:: TEXTAUSZUG ::
Indessen gehört zur Benutzung all dieser Mittel freilich das eine: daß man noch kräftig genug ist, sie anzuwenden. Und vor allem: man muß noch richtig verzweifeln können. Man muß noch die Kraft haben, das Gefühl momentaner Insuffizienz mit äußerster Bitterkeit bis in die Hefe durchzufühlen: an sich so grimmig zu leiden, daß schließlich das Bewußtsein dieses Leidenkönnens zum Beweise für das bloß Momentane jener Insuffizienz wird. Dann helfen die Mittel bestimmt. Denn sie bestätigen deine Kraft; sei es primitiv und roh, wie der zerbrochene Spazierstock, sei es mehr spirituell, wie die Fähigkeit, auf Goethe, Mozart zu reagieren, oder schließlich als Instinktkomplex, wie die Reaktion auf das rote Tuch der Feinde. Es kommt dann nur noch darauf an, ob einer Stier oder Truthahn ist . . .

*

Der Dezember meines Mißvergnügens ist vorüber. Der Tramontano hat alle Wolken und Nebel verjagt. Der Himmel ist wieder toskanisch: wie aus der hellen, feinblauen Florentiner Seide gewoben, die etwas starr (wie der Charakter des Toskaners), aber höchst edel und vornehm ist. Die Chrysanthemen sind kaput, aber die gelben und roten Rosen tun, als habe es ihnen nie in die Krone gesegnet. Und, o willkommenes Wunder: in einem besonders sonnigen Winkel an der Mauer des Franziskanergartens hat sich, wie ein Schwatzkränzchen hübscher junger Mädchen, eine Gesellschaft von Narzissen zusammengefunden, die mit den dunkelroten Beeren und den graugrünen Blättern der Stechmaus (pugnitopo: Mäusedorn) zusammen ein sehr hübsches Bukett ergeben. Auch anderes Bunte wird nun sichtbar: die zartrosarote Angelika (Engelwurz); die dunkelrote Frucht des Erdbeerbaums (corbezzola: Meerkirsche); Kamelien; Nelken, – auch schon ein paar (mir ganz neue) gelbe Anemonen. Wer denkt da noch an Autovivisektion und Mittel gegen Selbstmordgedanken?

Man setzt sich auf eine Straßenmauer und läßt sich von der Sonne Verse ins Notizbuch scheinen:

Angelika, die röselrote, hängt

Auf dunklem Efeu ruhend über die Terrasse

Verlangend nieder zu dem Rosenbusch

Mit seinen gelben Blüten, die im Winde

Leis auf und nieder gehn, wie zärtliche Gedanken

Im Herzen eines Mädchens, das halb träumt,

Halb wacht. – Schwarz, wie ein Trotz aus alter Zeit,

Wächst die Badia aus dem Silbergrau

Des sanften Oelbaumhügels. Hinter mir

Babbelt ein Bettler seinen leeren Spruch

Vom Paradiese, Jesus, Seligkeit

Und hält den alten Hut mir zitternd hin:

Ein altes Kind, rotnasig: lächerlich

Und rührend. Zehn Centesimi erhöhn

Ihm seine Lebensfreude sichtbarlich. –

Die Sonne brennt. Fräulein Angelika

Sehnt sich noch immer nach den roten Rosen.

:: AUSGANGSMATERIAL ::
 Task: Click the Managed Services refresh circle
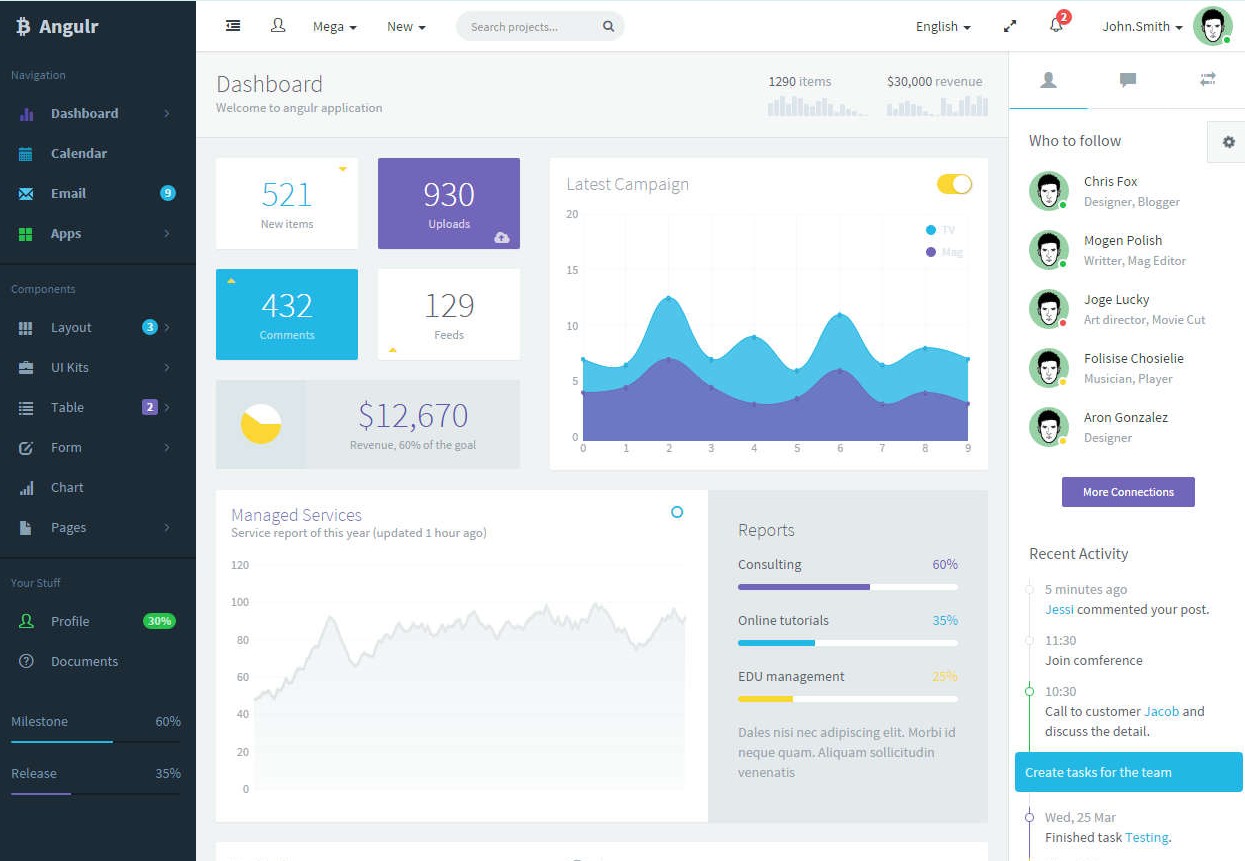677,512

:: AUFGABEN ::
a. Welcher Wind hat laut dem Textauszug alle Wolken und Nebel verjagt?
b. Gib den Textauszug beginnend mit „Indessen gehört zur“ und endend mit „Truthahn ist . . .“ wieder und benenne dabei „Spazierstock“ in „Wanderstab“ um.

:: LÖSUNGEN ::
a. Der Tramontano.

b.
Indessen gehört zur Benutzung all dieser Mittel freilich das eine: daß man noch kräftig genug ist, sie anzuwenden. Und vor allem: man muß noch richtig verzweifeln können. Man muß noch die Kraft haben, das Gefühl momentaner Insuffizienz mit äußerster Bitterkeit bis in die Hefe durchzufühlen: an sich so grimmig zu leiden, daß schließlich das Bewußtsein dieses Leidenkönnens zum Beweise für das bloß Momentane jener Insuffizienz wird. Dann helfen die Mittel bestimmt. Denn sie bestätigen deine Kraft; sei es primitiv und roh, wie der zerbrochene Wanderstab, sei es mehr spirituell, wie die Fähigkeit, auf Goethe, Mozart zu reagieren, oder schließlich als Instinktkomplex, wie die Reaktion auf das rote Tuch der Feinde. Es kommt dann nur noch darauf an, ob einer Stier oder Truthahn ist . . .